A keen huntsman, Henry Alken painted in both oil and watercolor what he loved best: hunting and coaching scenes. The most famous of the Alken family of painters, Henry was born in London in 1785. He was also an engraver, caricaturist and illustrator. His most prolific period of painting and drawing occurred between 1816 and 1831.
Alken was born in Soho, London, and was the third son of Samuel Alken, a sporting artist. Two of his brothers were artists; George, Samuel Jr., and Sefferien John.

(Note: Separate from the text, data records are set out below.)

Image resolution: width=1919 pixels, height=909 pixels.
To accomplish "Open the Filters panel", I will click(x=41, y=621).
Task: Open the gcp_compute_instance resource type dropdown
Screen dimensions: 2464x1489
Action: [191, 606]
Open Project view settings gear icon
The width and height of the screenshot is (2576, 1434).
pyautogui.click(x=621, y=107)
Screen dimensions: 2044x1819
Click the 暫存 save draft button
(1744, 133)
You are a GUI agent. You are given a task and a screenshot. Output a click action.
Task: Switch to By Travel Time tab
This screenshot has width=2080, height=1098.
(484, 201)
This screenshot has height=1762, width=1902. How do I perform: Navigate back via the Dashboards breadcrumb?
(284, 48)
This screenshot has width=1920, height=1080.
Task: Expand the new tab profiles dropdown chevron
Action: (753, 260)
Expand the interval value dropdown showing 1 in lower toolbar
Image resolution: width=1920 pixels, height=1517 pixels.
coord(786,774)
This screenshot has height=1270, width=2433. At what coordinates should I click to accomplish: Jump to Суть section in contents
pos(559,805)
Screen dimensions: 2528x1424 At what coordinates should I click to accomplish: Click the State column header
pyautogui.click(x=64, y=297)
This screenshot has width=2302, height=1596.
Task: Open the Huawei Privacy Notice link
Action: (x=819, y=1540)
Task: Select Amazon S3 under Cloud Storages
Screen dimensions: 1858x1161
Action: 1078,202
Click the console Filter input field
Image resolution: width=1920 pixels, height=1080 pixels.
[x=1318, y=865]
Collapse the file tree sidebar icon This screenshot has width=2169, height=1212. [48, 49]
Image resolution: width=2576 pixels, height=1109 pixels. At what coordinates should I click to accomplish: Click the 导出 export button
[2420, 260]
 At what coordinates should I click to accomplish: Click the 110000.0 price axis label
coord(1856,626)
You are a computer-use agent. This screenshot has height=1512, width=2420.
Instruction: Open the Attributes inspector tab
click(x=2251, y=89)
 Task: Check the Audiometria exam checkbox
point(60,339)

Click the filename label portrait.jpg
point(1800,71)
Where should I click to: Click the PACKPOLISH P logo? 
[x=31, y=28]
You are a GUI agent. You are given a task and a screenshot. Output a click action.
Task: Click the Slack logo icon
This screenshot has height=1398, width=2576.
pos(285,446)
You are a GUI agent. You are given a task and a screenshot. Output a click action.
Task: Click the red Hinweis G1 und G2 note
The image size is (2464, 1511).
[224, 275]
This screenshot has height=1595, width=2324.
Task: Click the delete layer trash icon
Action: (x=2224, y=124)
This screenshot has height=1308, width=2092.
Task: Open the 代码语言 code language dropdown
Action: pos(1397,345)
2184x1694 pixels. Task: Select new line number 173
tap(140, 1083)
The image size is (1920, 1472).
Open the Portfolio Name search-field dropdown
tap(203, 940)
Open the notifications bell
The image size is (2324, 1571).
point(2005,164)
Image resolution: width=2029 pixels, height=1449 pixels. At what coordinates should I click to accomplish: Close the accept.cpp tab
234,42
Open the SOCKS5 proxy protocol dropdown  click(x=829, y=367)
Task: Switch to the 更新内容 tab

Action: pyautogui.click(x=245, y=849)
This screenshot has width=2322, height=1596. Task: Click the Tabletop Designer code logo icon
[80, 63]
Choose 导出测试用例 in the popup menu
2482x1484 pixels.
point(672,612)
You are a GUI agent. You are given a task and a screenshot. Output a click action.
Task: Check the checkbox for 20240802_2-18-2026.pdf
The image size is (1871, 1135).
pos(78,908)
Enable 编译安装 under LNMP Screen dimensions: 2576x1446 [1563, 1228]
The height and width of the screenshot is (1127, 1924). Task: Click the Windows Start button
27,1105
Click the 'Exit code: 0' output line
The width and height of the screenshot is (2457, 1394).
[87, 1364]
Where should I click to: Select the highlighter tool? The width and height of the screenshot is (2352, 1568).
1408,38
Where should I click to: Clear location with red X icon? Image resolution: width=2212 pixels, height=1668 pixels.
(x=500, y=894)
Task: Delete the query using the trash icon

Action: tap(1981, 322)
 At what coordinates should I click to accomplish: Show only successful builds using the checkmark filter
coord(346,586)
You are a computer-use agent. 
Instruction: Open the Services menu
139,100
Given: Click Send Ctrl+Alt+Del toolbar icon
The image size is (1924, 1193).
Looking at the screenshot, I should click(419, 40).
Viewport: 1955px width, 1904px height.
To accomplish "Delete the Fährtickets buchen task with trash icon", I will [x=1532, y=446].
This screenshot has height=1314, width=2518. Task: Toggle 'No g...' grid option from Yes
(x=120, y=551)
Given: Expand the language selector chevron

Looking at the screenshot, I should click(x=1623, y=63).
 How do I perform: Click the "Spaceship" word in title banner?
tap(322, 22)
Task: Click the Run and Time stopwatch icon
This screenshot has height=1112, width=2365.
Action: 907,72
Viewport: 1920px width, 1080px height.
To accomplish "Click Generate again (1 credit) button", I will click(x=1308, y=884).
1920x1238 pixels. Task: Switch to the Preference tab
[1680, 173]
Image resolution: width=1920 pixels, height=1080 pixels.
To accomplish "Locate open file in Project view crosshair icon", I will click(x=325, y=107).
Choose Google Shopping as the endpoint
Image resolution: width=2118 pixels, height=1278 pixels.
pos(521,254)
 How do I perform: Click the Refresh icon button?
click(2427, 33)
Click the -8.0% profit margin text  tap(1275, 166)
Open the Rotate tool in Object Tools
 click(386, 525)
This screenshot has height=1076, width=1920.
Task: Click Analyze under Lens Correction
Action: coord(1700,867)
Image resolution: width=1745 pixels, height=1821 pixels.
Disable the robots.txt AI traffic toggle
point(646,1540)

Young Henry first studied under his father and then with the miniature painter John Thomas Barber Beaumont (1774-1841), also known as J.T. Barber. Alken began exhibiting at the Royal Academy as a young man, the first time being in 1801 with a miniature portrait.
Early in his career, he painted sporting subjects under the name of “Ben Tallyho”, but in 1816 he created The Beauties & Defects in the Figure of the Horse, using his own name. From that time until about 1831, he produced many sets of etchings of sporting subjects mostly coloured and sometimes humorous. His soft-ground etchings were often colored by hand.
Married to Maria Gordon, he fathered five children, two of whom were artists: Samuel Henry, also a sporting artist and known as Henry Alken junior, and Sefferien junior.
Henry Alken died in April 1851 and was buried in Highgate cemetery. Though fairly affluent during most of his career, he fell on hard times towards the end of his life and was buried at his daughter’s expense.
A collection of his illustrations can be seen in the print department of the British Museum.